5d suggests a broad, albeit low significance, trend toward increased serum NSE from about 15 to 21 h after an increase in spike frequency. Statistically, the strongest association between a preceding increase in EEG spiking and detection of increased serum NSE occurs at 24 h. This time domain exhibited a strong coefficient of determination (R
2 = 0.595), high statistical significance (
P = 0.0003), and high statistical power (0.9922), suggesting that despite the limitations of our current data we revealed a strong association between an electrophysiological disturbance and a concomitant rise in a neuronal injury marker in the serum after about 24 h. Unfortunately, our ability to determine the length of time over which this rise in serum NSE persists after 24 h is limited by the length and variability of the EEG recording session for the EMU patients. Analysis of Fig.

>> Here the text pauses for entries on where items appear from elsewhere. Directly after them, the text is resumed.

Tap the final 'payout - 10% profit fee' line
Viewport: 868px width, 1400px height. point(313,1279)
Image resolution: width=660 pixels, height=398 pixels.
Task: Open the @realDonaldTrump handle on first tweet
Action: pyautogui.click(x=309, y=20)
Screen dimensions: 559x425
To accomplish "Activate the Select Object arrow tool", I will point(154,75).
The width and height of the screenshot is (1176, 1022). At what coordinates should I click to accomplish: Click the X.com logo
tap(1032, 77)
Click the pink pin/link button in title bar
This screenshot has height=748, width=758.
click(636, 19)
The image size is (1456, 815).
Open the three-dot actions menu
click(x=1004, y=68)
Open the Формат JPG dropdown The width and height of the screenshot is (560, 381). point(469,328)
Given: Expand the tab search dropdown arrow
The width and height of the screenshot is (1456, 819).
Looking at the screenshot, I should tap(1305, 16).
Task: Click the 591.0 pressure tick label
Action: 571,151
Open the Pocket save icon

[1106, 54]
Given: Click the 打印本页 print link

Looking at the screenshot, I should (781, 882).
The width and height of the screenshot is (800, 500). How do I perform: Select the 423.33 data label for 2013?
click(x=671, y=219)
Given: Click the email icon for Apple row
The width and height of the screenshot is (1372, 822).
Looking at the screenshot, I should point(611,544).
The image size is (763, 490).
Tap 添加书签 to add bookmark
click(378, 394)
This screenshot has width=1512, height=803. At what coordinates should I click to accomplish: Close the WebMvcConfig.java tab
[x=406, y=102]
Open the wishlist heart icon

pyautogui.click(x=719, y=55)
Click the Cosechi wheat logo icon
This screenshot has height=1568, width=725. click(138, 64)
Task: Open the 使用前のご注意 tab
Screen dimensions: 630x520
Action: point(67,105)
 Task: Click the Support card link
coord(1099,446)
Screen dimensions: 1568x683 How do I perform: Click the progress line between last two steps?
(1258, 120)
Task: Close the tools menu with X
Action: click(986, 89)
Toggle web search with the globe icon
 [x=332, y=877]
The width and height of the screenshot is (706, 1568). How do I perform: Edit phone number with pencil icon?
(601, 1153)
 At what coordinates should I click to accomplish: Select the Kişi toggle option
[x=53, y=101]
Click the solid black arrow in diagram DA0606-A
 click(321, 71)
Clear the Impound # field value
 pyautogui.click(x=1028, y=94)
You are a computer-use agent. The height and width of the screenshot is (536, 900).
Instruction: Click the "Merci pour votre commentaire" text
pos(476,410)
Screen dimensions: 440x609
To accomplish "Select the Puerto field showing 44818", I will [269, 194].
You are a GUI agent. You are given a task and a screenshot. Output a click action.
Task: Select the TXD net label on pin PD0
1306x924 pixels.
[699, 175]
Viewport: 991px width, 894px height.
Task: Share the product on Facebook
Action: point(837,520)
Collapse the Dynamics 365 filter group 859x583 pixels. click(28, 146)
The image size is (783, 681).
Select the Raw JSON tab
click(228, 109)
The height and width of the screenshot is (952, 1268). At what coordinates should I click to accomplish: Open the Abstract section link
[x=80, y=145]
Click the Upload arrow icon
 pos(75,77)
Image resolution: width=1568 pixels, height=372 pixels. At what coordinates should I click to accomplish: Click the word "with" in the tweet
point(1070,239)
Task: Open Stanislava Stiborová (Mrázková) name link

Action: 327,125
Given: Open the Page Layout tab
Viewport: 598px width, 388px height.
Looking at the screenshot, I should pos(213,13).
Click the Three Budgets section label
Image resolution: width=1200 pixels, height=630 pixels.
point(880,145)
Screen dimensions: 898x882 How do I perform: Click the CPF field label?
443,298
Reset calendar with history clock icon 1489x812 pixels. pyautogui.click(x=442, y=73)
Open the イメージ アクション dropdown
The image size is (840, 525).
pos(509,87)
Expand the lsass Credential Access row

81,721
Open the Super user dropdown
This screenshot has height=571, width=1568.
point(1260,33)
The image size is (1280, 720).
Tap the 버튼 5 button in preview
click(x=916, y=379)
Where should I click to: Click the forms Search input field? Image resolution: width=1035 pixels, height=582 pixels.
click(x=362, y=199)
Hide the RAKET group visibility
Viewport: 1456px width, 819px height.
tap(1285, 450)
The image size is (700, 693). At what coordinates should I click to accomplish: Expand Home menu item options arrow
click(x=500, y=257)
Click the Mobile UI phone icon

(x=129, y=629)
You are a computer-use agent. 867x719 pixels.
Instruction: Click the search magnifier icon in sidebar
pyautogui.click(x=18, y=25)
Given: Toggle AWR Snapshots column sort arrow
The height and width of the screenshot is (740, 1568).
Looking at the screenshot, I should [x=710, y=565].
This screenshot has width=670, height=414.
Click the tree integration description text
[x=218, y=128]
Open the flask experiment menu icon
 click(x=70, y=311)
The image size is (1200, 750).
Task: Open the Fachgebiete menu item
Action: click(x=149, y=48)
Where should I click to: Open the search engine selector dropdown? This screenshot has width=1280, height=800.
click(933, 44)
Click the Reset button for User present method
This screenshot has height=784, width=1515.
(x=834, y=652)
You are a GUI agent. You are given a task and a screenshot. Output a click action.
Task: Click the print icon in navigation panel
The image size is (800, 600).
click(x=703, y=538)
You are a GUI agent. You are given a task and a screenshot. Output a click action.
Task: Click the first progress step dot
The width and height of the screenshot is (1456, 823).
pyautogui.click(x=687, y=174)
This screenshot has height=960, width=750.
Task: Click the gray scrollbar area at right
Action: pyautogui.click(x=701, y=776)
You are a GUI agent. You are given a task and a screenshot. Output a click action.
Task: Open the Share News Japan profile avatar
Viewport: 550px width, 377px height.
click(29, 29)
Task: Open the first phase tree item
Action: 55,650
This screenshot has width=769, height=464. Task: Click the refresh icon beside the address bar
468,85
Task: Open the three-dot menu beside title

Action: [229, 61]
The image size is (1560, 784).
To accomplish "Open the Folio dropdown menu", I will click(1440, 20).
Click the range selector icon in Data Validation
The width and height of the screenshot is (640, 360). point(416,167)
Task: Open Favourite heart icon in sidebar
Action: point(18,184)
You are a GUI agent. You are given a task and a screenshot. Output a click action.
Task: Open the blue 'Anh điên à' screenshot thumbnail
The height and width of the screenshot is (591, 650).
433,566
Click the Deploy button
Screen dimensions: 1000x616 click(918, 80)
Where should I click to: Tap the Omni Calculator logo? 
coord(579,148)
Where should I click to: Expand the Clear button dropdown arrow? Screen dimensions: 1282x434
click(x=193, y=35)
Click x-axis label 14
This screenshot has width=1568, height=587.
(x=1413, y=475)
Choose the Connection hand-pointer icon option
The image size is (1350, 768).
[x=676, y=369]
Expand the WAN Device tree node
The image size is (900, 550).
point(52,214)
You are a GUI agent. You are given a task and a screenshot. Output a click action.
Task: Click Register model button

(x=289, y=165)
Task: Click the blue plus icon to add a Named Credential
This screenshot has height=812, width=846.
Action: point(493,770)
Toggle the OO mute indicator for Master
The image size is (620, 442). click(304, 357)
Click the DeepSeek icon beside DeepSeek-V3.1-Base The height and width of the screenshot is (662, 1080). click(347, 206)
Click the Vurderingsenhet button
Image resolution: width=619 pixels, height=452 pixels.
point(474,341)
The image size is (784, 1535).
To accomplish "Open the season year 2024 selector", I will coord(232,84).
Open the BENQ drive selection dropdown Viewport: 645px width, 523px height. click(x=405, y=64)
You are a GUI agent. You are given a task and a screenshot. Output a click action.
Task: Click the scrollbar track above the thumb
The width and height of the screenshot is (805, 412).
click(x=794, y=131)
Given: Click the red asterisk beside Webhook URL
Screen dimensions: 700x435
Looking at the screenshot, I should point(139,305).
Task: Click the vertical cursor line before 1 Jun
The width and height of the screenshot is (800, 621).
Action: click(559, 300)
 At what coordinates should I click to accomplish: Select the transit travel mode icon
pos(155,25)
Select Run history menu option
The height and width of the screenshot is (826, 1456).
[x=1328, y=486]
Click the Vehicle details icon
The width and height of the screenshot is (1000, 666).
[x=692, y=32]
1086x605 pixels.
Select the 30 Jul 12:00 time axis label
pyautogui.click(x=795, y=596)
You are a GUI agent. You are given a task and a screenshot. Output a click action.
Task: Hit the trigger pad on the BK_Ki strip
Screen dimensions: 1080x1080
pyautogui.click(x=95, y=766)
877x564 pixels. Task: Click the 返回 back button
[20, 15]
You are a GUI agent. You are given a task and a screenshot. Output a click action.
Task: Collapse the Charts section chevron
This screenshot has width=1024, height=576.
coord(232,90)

5d shows that by 27 h after an increase in spike frequency our data are too sparse to draw interpretable conclusions (indicated by the broad 95% confidence interval bands (light red) around the regression fit (red line)). This suggests that future studies will need to retain the EMU subjects for longer EEG recording. This would also permit more serum measurements, further strengthening our ability to detect significant associations. Nonetheless, our current data support the strong, biologically relevant conclusion that an increase in serum levels of the neuronal injury marker NSE is detected approximately 24 h after an electrophysiological event consistent with neuronal hyperactivity. If our interpretation of these findings is correct, then post-ictal assessment of serum NSE may serve as a surrogate biomarker for measuring the efficacy of acute neuroprotective therapies aimed at preserving neurons in patients with epilepsy [
39].
Cognitive impairment may be due to both circuit abnormalities and neuron loss, recurrent seizures often result in cell death and concomitant synaptic reorganization, a process that is apparent in hippocampal sclerosis. Due to the multitude of changes that occur in association with seizures, it is difficult to tease out a specific relationship between cognitive impairment and neuron loss [
40]. However, several studies in animal models of epilepsy have shown increased calcium flux -dependent excitotoxicity and neuronal death [
41]. In addition, epilepsy patients over 50 years of age have a greater risk of dementia and Alzheimer-type pathology as a resultant of neuronal loss in the hippocampus [
42].
We recently reported that treatment of mice with an oral calpain inhibitor after the start of behavioral seizures induced by the neuroinflammatory response to acute viral infection resulted in preservation of hippocampal CA1 pyramidal neurons, preservation of cognitive performance, and abrogation of further seizure events [
43]. Likewise, calpain inhibitor therapy started after onset of status epilepticus reduced seizure burden in the rat pilocarpine model [
44] and preserved CA1 neurons in the kainic acid model [
45]. Because loss of hippocampal neurons, whether excitatory or inhibitory, may underlie the transition from spontaneous seizures to epilepsy as well as the persistence or spread of epileptic foci [
39], neuroprotective drugs may block epileptogenesis, prevent cognitive sequelae associated with seizures and epilepsy, and facilitate maintenance of seizure-free outcomes following brain resection surgery. However, directly measuring the efficacy of such neuroprotective drugs is challenged by time-to-effect and by the difficulty of correlating the absence of subsequent seizures, etc., to drug efficacy. We therefore propose that measurement of serum NSE will provide causal evidence of drug efficacy, particularly during acute post-ictal windows and perhaps especially in the context of a trial involving calpain inhibitor therapy delivered immediately after a seizure.